Siendo adolescente Rosita se presentó en un programa de aficionados –la Corte Suprema del Arte– donde sorprendió al público y al jurado y obtuvo el primer lugar.
Fue bajo la tutela del compositor y pianista cubano Ernesto Lecuona, legendaria figura musical, que dio sus primeros pasos en la gran escena.
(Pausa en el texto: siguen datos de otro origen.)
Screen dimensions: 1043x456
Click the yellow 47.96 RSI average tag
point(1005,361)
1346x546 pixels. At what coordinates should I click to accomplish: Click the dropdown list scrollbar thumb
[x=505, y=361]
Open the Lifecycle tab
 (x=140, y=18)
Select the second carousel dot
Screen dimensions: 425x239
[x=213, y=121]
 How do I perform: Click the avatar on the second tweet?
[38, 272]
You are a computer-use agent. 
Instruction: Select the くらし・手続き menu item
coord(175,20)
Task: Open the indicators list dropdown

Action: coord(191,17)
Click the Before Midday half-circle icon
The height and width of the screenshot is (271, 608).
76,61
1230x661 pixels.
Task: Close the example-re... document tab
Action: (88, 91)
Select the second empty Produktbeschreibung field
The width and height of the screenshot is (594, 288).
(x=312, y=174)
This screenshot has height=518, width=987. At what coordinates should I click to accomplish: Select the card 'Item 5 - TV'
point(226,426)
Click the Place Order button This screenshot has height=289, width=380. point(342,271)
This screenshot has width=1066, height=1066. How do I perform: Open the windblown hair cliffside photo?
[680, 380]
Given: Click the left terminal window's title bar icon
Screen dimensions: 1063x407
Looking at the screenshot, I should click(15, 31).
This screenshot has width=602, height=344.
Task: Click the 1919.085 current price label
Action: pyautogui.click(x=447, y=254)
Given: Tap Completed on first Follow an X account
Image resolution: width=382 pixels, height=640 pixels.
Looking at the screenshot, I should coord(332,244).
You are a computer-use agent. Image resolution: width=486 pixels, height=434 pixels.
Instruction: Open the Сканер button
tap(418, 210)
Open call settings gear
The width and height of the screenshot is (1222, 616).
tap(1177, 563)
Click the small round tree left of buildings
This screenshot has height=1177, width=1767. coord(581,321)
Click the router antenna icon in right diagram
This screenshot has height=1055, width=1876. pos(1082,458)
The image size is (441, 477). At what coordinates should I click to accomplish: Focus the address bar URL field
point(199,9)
Su debut ocurrió en la opereta El asombro de Damasco, en 1941, y ese mismo año interpretó a la Isabel Ilincheta de la zarzuela cubana Cecilia Valdés, en el teatro Auditórium Amadeo Roldán, bajo la batuta de Lecuona.
En 1945, marchó a México donde residió durante algunos años, trabajó mucho en el cine y obtuvo gran reconocimiento artístico, y ya en 1950 empieza a trabajar en forma alterna entre Cuba y España, de manera que, en 1959, cuando se instala definitivamente en su país ya era la gran vedette, cuya carrera ascendente la llevó a los más altos escalones de la preferencia popular.
La televisión y el teatro, el cine cubano actuando en cintas como Se permuta, de Juan Carlos Tabío, o Papeles Secundarios, de Orlando Rojas.
Quienes la vieron actuar en la pieza del cubano Nicolás Dorr, Confesiones en el barrio chino, saben que ella es una gran actriz. Lo cierto es que la mujer que compartió escenarios con Hugo del Carril, Tito Guízar, Libertad Lamarque, Jorge Negrete y Pedro Vargas, entre otros, figura ya, por derecho propio, entre los grandes de Nuestra América.